The biggest things I noted between his time with S2C practitioners and Soma, who does RPM (rapid prompting method) is that she prompted a lot, but she also sounded out the letters. For every word, she sounded out how they sounded…and even just hearing the sound he was able to find the letter. This further let me know that my son listens. He knows. She explained what words meant, she sounded out the letters. Sometimes she didn’t even spell a word, instead opting to sound it out or even letting him do his thing. She didn’t allow him to get stuck in loops and he helped him to keep his momentum up.
Nothing bothered me.
Because I was there.
Because I actually talked with her.
Because we laid out our expectations.
Because I watched my son.
No one is going to harm nor disrespect my son right in front of me. That won’t happen.
But it seems that what many Nonspeakers I have talked with say is true, that people want to control how they get to where they are. Every step of it they want control over without actually seeing what it is that they need. My son will literally grip a sharp knife and walk around like it’s nothing. Everything I have to pull from his hands looks harsh. Everything I take from his hands can look bad. That’s one of his things he can get stuck on. And it will keep him from doing anything else, not just spelling. Or he can hurt himself.
Soma reminded me of my grandma and in that moment is when I realized that a lot of what my amazing, beautiful, strong grandma did with me, to teach me the write, to teach me to share my thoughts with the world in a way that would command they listen, these same people would find harsh.
I thought it would be a good idea to share this part of our journey as well. That isn’t happening again. I promise you that. Cause I don’t want to put out something like this every single time I get comments and messages like the ones that had me writing this. I feel they don’t actually want to see the progress. They want to see the end. They ain’t in it for the journey.

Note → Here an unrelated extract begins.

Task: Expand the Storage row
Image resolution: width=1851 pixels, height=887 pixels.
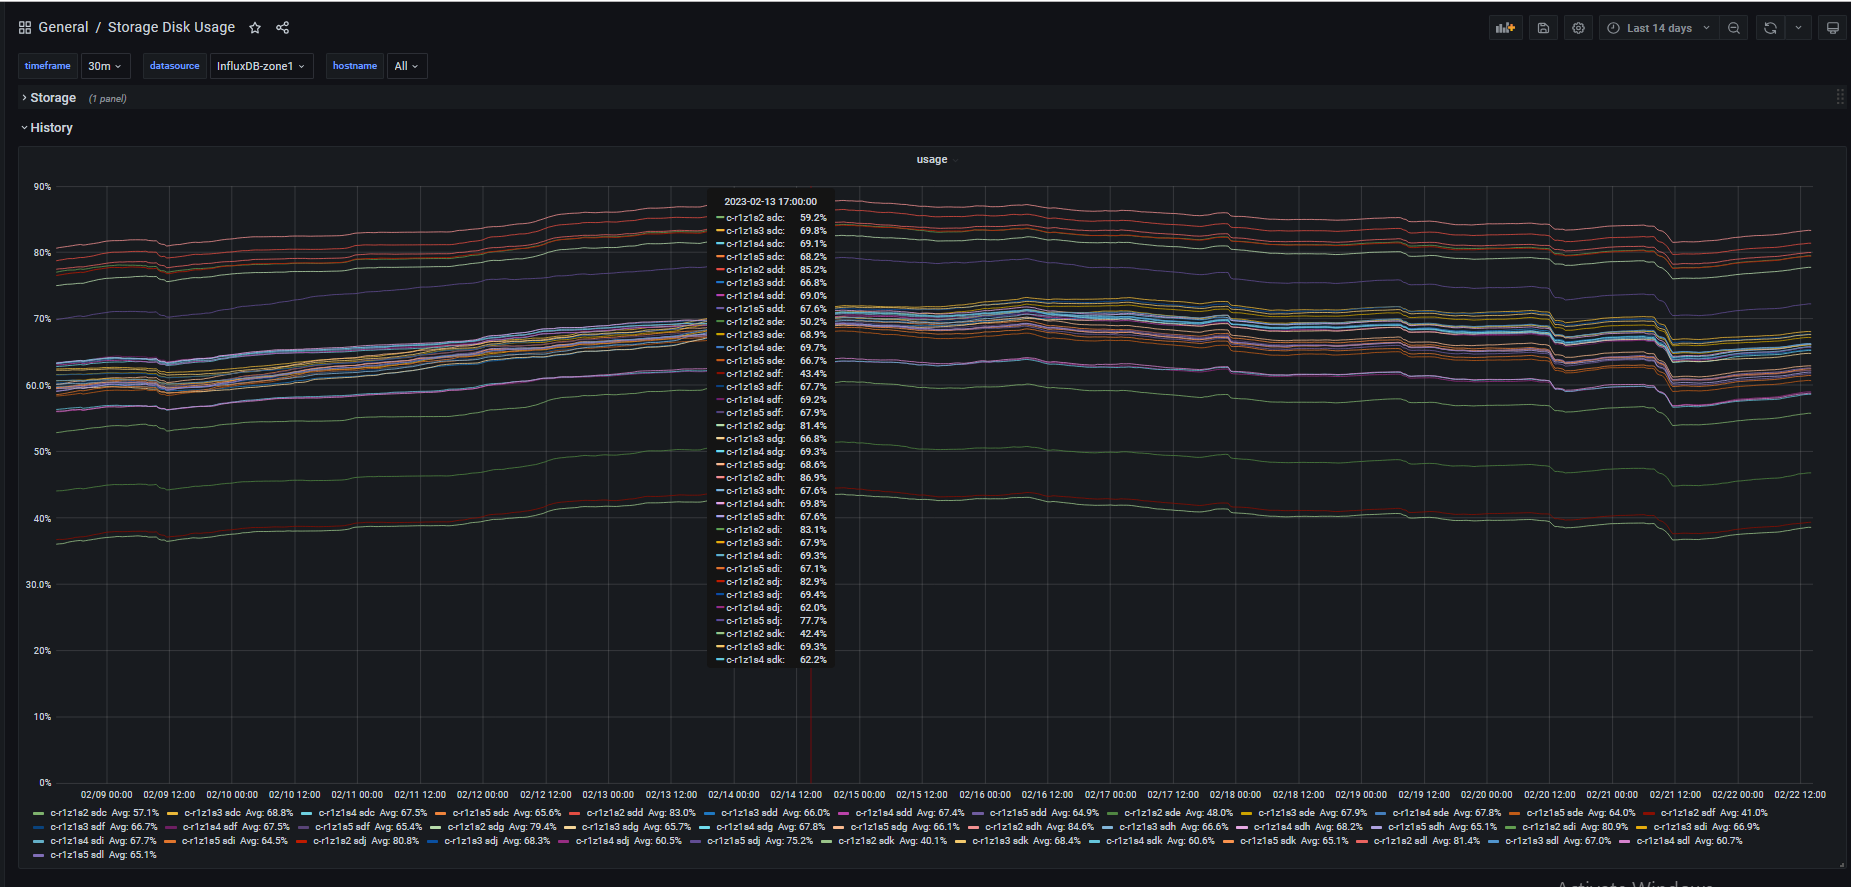Action: (x=52, y=98)
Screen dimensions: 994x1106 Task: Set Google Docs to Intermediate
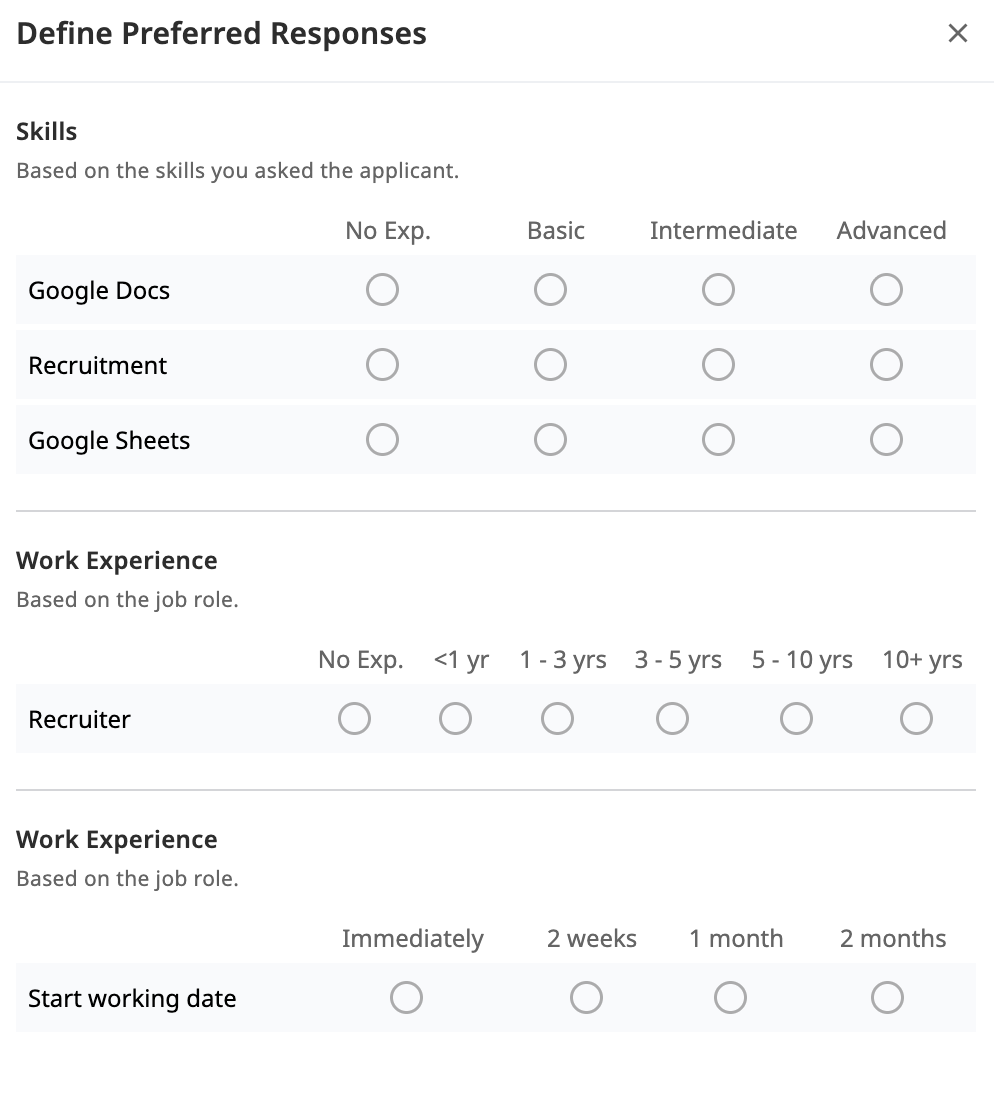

And I don’t much honor the wants of people here, but I am going to honor this one.
Y’all will know the end of this journey. Not the beginning. Not the in-between.
Just the end. When he’s fluent. However long that takes. I will share about his communication. But surface level. I will share what I feel to be the differences between S2C and RPM. I will share the programs I have participated in, and will continue to participate in. I will share some resources. I will share groups to join, people to follow, organizations to look up, etc. but that’s all I will have. That’s all I am going to give.
Cause really, I ain’t trying to trigger none of y’all. Lemme keep this to myself. For real.
I apologize to those who benefit from these shares. I have to honor my feelings here. There’s absolutely no way I am going to respond like this to these comments/messages that will inevitably keep coming…and I know me, I am going to want to respond to them. So, I am just gonna fall back.
My son won’t catch me slipping like this again. Ain’t no apology I can give big enough to let him know how sorry I am.
Y’all be easy.
I'm so sorry people responded negatively. I saw what you shared and loved every second for you and your family, but mostly Aidan. My first thought was 'He's got this!!' He already knows all this, but like working out in a gym, he just needed a really good personal trainer. It really is a full body effort. I hope you all are able to continue to move forward.
Aidan and Tiffany,
Thank you, as always, for sharing the work with us… I am jealous of your time with Soma! Thank you for the reminder that came packaged in that video and in this written piece…. Hard work is worth it. Small actions build strong foundations. And only the people in the actual shoes at that moment can know the pain and glory of every effort. Because of your work, I’m dusting off my RPM books and getting back to it. Thank you. The work is not in vain.